EXERCISE DIRECTIONS: Write out the material verbatim, from the line containing "Given: Click Khmer" down to the line containing "Action: 386,91", both lines included, and omit the pictures from your answer.

>> BEGIN WORKING DATA

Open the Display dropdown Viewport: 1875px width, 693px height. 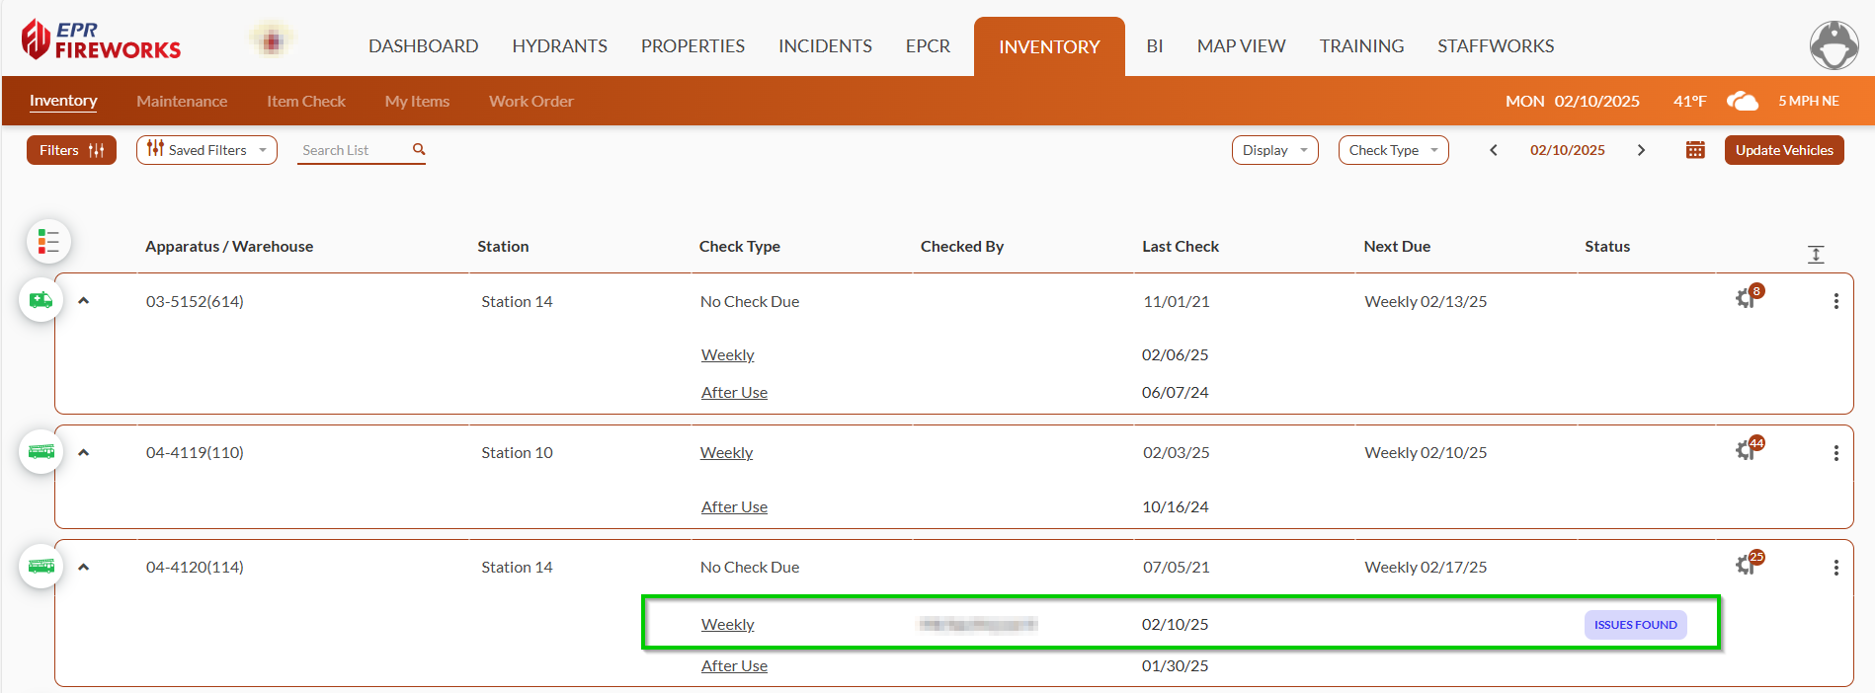point(1274,150)
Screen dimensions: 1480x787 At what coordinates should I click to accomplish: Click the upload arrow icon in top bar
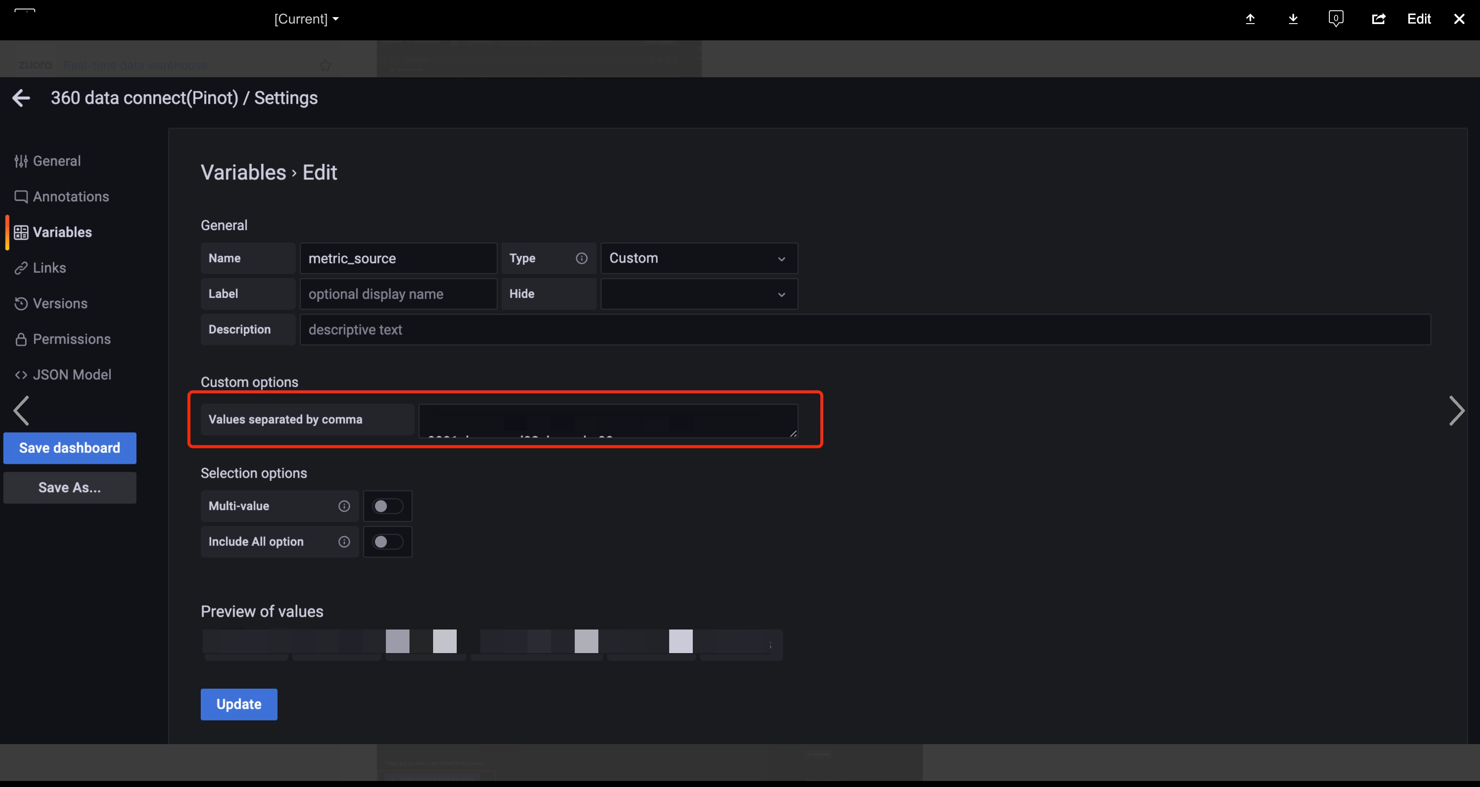[x=1250, y=19]
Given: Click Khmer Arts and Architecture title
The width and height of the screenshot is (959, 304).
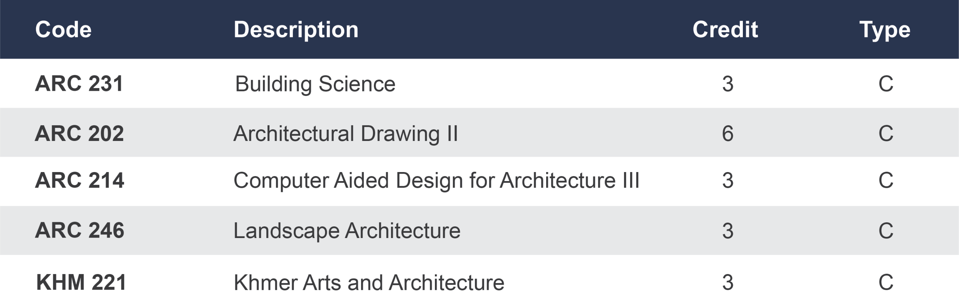Looking at the screenshot, I should [369, 283].
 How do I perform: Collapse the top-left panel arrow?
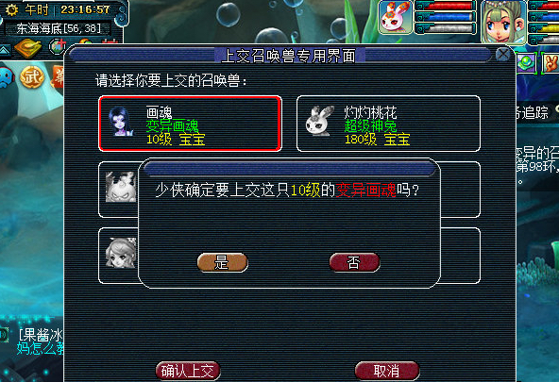pos(5,51)
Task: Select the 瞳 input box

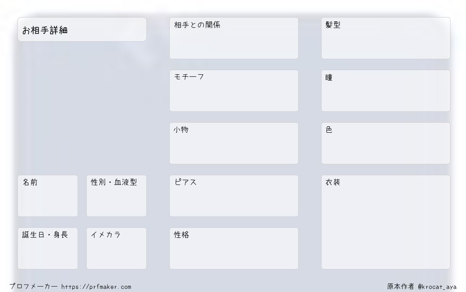Action: 386,91
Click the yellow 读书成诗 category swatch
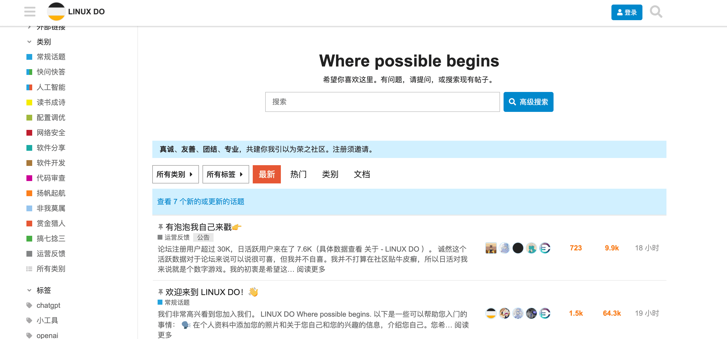Viewport: 727px width, 339px height. click(x=29, y=102)
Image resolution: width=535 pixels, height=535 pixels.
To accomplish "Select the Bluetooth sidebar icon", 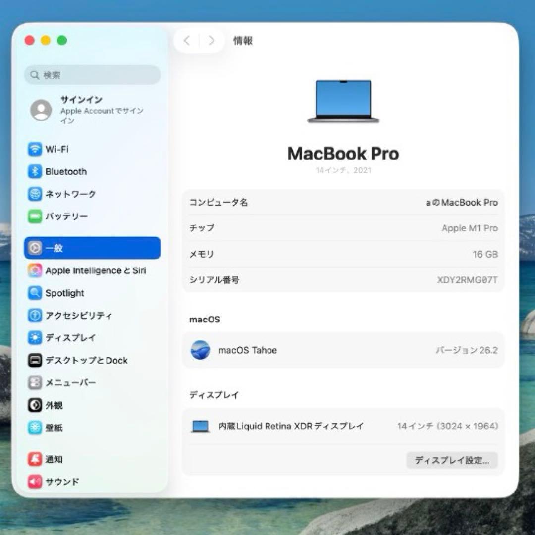I will (35, 171).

>> END WORKING DATA

RIGHT ANSWER:
Given: Click Khmer Arts and Architecture title
The width and height of the screenshot is (959, 304).
Looking at the screenshot, I should [369, 283].
 How do I perform: Collapse the top-left panel arrow?
pos(5,51)
Task: Select the 瞳 input box

Action: 386,91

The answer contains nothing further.